Task description: Please copy, exactly as they appear below, the lines from the one containing "Screen dimensions: 603x286" through the one containing "You are a computer-use agent. 463x189 pixels.".

Collected data:
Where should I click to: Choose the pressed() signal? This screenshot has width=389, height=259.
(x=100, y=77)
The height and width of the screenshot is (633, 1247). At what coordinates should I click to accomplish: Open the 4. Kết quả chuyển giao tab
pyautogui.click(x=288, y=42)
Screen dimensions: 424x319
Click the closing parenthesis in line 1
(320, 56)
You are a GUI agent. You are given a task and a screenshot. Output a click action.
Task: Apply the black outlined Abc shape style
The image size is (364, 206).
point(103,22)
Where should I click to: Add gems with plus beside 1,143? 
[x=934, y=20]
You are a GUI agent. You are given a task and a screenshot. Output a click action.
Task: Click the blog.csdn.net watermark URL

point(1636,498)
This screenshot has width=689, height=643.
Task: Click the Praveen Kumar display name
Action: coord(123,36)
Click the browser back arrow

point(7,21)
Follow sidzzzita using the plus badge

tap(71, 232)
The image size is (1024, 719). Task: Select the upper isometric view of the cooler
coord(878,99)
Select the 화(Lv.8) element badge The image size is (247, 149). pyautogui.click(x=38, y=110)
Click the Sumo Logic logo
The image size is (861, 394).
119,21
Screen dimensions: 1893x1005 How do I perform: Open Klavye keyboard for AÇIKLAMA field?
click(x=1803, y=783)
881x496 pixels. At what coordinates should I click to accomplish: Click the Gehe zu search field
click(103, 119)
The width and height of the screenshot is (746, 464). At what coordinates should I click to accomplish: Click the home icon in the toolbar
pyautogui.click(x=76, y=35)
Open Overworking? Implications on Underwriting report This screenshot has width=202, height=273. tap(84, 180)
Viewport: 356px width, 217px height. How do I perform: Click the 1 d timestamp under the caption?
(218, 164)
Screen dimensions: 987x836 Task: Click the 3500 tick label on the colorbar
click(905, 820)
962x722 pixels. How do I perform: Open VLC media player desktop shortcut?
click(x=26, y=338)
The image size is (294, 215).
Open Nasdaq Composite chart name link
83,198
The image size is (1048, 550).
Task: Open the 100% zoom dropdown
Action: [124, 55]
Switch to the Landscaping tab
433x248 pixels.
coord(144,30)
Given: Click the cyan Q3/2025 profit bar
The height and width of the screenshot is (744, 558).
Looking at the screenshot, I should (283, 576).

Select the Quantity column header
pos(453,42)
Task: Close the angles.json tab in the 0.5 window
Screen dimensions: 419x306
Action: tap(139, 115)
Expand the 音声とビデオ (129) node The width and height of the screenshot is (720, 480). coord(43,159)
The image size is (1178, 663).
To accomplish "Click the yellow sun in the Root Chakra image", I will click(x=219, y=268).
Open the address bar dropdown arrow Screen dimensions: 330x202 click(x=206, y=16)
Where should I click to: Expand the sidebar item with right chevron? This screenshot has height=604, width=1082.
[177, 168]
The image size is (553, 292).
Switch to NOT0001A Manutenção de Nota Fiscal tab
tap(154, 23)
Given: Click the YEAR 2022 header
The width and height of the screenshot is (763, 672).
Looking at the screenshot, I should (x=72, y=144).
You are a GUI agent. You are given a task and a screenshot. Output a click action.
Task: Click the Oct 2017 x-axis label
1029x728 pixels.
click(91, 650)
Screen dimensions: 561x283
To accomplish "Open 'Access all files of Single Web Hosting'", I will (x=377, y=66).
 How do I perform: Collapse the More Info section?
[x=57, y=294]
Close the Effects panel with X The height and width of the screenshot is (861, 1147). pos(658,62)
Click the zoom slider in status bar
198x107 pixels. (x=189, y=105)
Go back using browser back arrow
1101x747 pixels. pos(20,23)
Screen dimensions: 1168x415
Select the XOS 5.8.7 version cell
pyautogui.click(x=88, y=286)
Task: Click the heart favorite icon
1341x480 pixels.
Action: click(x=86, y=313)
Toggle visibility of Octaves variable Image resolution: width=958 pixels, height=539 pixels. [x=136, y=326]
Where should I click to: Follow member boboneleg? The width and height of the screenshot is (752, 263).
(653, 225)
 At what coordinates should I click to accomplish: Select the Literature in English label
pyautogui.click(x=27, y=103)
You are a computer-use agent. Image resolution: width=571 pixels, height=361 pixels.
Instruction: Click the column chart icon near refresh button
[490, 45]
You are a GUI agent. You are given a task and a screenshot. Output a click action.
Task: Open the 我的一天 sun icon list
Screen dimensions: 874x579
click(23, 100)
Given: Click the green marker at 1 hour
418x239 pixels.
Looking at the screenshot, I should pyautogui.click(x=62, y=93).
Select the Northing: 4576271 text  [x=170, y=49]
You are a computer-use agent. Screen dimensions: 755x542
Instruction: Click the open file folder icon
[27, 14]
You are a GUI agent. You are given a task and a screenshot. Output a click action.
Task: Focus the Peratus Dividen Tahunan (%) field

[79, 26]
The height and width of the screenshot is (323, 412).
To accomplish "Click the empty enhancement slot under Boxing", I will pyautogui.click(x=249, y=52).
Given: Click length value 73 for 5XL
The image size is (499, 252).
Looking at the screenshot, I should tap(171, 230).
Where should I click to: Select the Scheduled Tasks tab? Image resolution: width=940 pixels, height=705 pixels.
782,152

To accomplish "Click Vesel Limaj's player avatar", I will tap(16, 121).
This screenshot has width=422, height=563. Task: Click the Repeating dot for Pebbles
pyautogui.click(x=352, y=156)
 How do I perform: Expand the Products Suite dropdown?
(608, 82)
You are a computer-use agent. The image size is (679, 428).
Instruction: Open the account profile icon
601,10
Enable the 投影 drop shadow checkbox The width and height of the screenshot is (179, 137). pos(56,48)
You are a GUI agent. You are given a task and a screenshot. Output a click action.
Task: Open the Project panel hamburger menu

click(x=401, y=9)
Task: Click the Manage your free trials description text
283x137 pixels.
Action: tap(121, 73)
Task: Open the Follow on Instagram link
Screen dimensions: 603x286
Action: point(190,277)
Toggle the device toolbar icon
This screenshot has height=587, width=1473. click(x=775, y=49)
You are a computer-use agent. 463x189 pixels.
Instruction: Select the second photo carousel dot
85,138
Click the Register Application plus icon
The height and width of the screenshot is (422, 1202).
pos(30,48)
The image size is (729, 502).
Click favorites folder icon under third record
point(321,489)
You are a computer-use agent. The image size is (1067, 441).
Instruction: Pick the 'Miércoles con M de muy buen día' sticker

Solution to this problem:
Screen dimensions: 603x286
Action: point(190,277)
Toggle the device toolbar icon
This screenshot has height=587, width=1473. click(x=775, y=49)
You are a computer-use agent. 463x189 pixels.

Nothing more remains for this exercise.